= Page extract =
Trump lifts U.S. sanctions on Turkey, capping weeks of rapprochement and exposing the leverage of the dealmaker-in-chief
The 7 July 2026 announcement is the first full removal of the CAATSA-era architecture on a NATO ally. Ankara is already pricing the move; Washington is splitting the difference between dealmaking and deterrence.

President Donald Trump announced on 7 July 2026 that the United States will lift all sanctions on Turkey, removing what had been the principal economic lever Washington held over its NATO ally since the 2018 detention of Pastor Andrew Brunson and the subsequent cascade of CAATSA, counter-terror and defence-industry penalties. The decision, posted to Truth Social and relayed through X accounts tracking the announcement, marks the first complete unwinding of the U.S. sanctions architecture on a NATO member state — a reversal that Ankara had lobbied for across three Turkish governments and that U.S. officials had previously insisted was conditional on Turkey's exit from Russian S-400 air-defence systems.
The White House framed the move as transactional: sanctions had delivered their concessions, and the United States could now collect on the relationship rather than police it. President Recep Tayyip Erdoğan, in the footage circulated by the @MyLordBebo Telegram channel at 15:31 UTC, displayed what the post's authors called "excitement" — a rare public register from a leader who has spent the better part of a decade managing a slow-bleed bilateral crisis. The Turkish lira and Borsa Istanbul reacted within minutes; Turkish state broadcasters carried the announcement uncut, a signal of how thoroughly the two governments had pre-aligned the message.
The announcement lands in a market environment the President himself described, the day before, as poised to "go through the roof." That 6 July remark, captured by the @unusual_whales account on X at 18:17 UTC, sits uneasily alongside a sanctions decision whose first-order effect is to restore Turkish access to U.S. capital markets, dollar clearing and defence procurement — a tailwind for Turkish sovereign paper, Turkish banks, and the Turkish defence suppliers frozen out of F-35 supply chains since 2020. Read together, the two-day sequence resembles a familiar Trump-era pattern: declare the price, move the marker, let the traders price in the news.
What the lifting actually covers
U.S. sanctions on Turkey exist on three tracks. The first is the CAATSA Section 231 tranche imposed in December 2020 after Turkey activated the Russian S-400 system — the package that ended Turkey's participation in the F-35 Joint Strike Fighter programme and triggered Treasury and State Department designations on the Turkish defence procurement agency, SSB. The second is the suite of counter-terror and human-rights designations layered onto Turkish entities over the past five years, including measures tied to Turkey's military operations in northern Syria. The third is the narrower band of export-licence restrictions on dual-use goods and the secondary sanctions risk for third-country firms dealing with designated Turkish actors.
"All sanctions" — the formulation used in the Polymarket-flagged breaking news at 14:16 UTC — is the maximal reading. If implemented in full, it unwinds all three tracks simultaneously: a return of SSB to licensing eligibility, a restoration of Turkish access to the F-35 supply chain, and a clearing of the secondary-sanctions fog that had pushed European banks toward over-compliance with their Turkish counterparties. The announcement does not on its face address the S-400 question — Ankara has refused to return the batteries — but the implicit bargain appears to be that the U.S. is willing to lift the penalty without extracting the underlying concession.

= Written problem =
Write the next part of the article on the U.S. lifting of sanctions on Turkey, starting after its last sentence.

= Given data =

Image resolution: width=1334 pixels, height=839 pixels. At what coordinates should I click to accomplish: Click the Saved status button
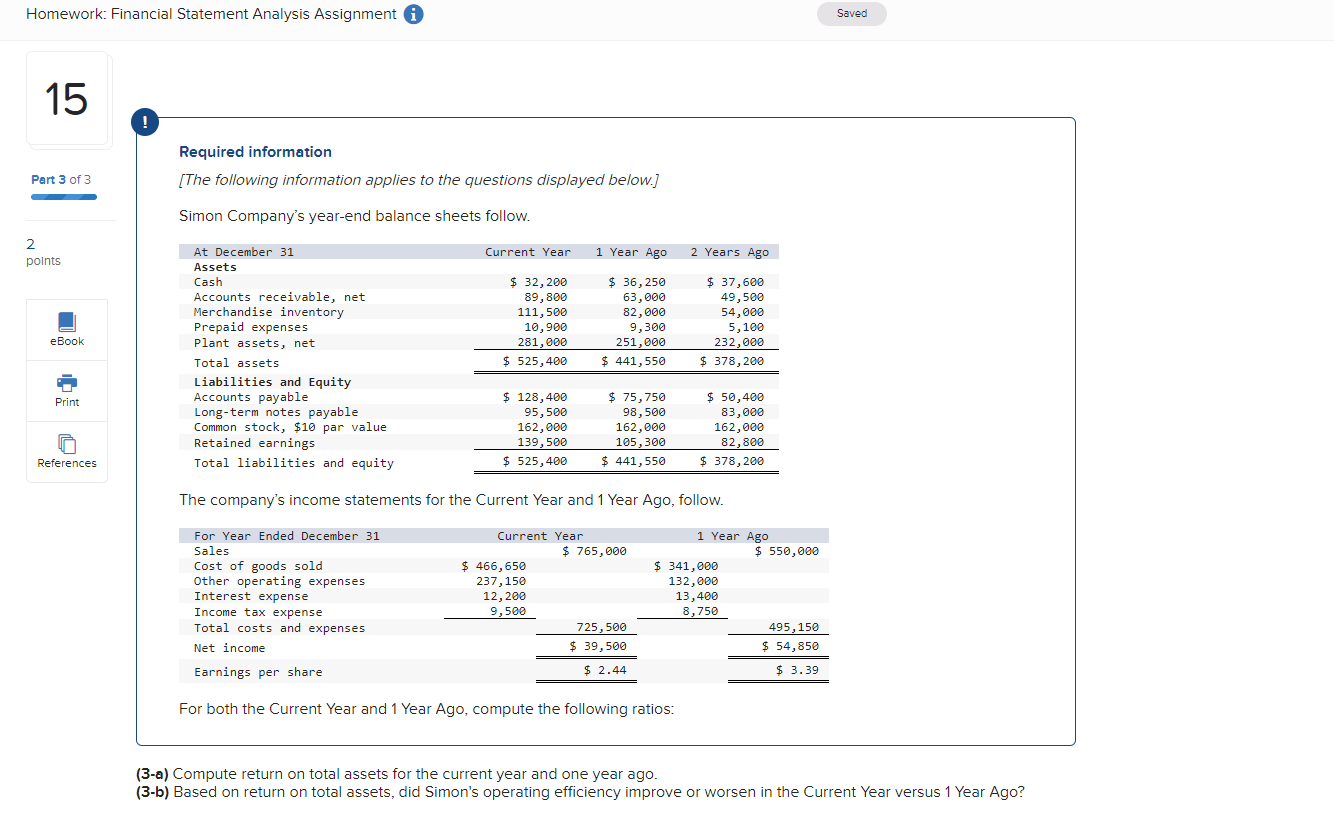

= Expected answer =
Why now — the leverage math
The timing tracks three overlapping pressures. First, the strategic: Turkey remains the second-largest standing army in NATO, controls the Bosphorus and Dardanelles straits, and hosts Incirlik Air Base — the lynchpin of U.S. air operations across the Eastern Mediterranean, the Black Sea, and the Caucasus. After a year of widening Middle East confrontation and an unresolved war in Ukraine, Washington has run out of patience for a sanctions regime that costs it influence inside the alliance it most needs to hold together.
Second, the commercial. The S-400 sanctions cost Lockheed Martin a production-line partner, and the cancellation of F-35 deliveries left a hole in Turkey's air-defence modernisation that Ankara filled, slowly, with European and Russian alternatives. Lifting the sanctions reopens a multi-billion-dollar procurement track — including the prospective sale of F-16 Block 70 upgrades that the Biden-era Congress had quietly unbundled from the F-35 question. U.S. defence primes have lobbied for the move; the Treasury has had less reason to oppose it than it did in 2020.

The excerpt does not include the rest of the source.